7. “And crime got committed and I must admit it that I was addicted like dope to the dealin’/And whiskey and wickedеst women and lust and the luxury livin’” — “Had to Go Get It”
It’s normal to discuss the effect drugs have on drug addicts, but what’s seldom discussed is the psychological effect dealing them can have on the dealers. Mike deftly notes that aspect of the game in this section of “Had to Go Get It.”
8. “I been looked at, I been followed, I been suspected / Used and abused, I been accused, bitch, I been arrested / And if a nigga know some secrets, bitch, I ain’t tellin’ / I finally get it, all my haters, they was just jealous” — “Still Talk’n That Shit”
In what might be the most electric verse on the whole album, Mike stacks dense internal rhyme schemes into a series of not-so-humble-brags. Paired with his controlled, yet frenzied flow, and it’s one of the most memorable sequences on the LP.
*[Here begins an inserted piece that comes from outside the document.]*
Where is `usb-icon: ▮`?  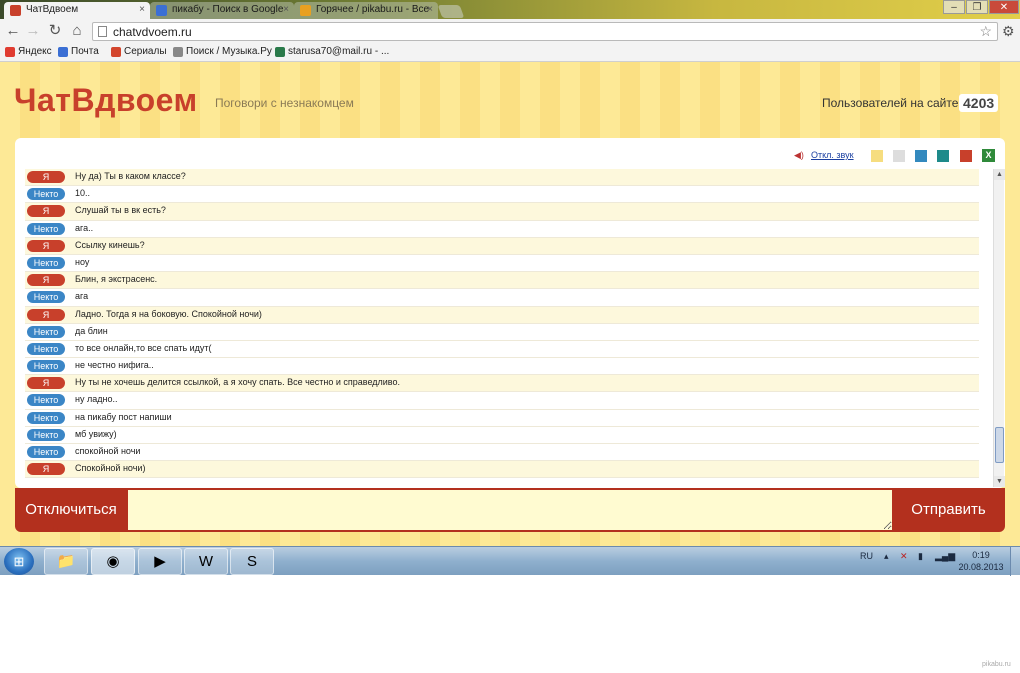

9. “If you get digits, then I’m wit’ it, crime committed, yo, I did it / Must admit it got me rich as fuckin’ Richie”—“Bussin Bricks Intro”
Mike tightropes the beat for more reflections on the life of a trap star. It’s phrased in a way that brings you into the past with him, making it an immersive micro-vignette that makes some of the best rap songs great.
10. “I just be walkin’ a tightrope, am I gon’ always do right? No / Used to sell grams of that white coke on Ponce de Leon to white folk” — “Had to Go Get It”
Tightly wound and packed with writerly detail, these bars are a perfect one-stop exhibition for all that makes Killer Mike a technical master.